**Extracted data:**
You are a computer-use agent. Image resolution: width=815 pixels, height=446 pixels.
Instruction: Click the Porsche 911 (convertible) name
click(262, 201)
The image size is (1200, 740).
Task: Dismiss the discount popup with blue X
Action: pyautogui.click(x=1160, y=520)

**Try it:** Every line of the material must be duplicated exactly.

**Response area:**
You are a computer-use agent. Image resolution: width=815 pixels, height=446 pixels.
Instruction: Click the Porsche 911 (convertible) name
click(262, 201)
The image size is (1200, 740).
Task: Dismiss the discount popup with blue X
Action: pyautogui.click(x=1160, y=520)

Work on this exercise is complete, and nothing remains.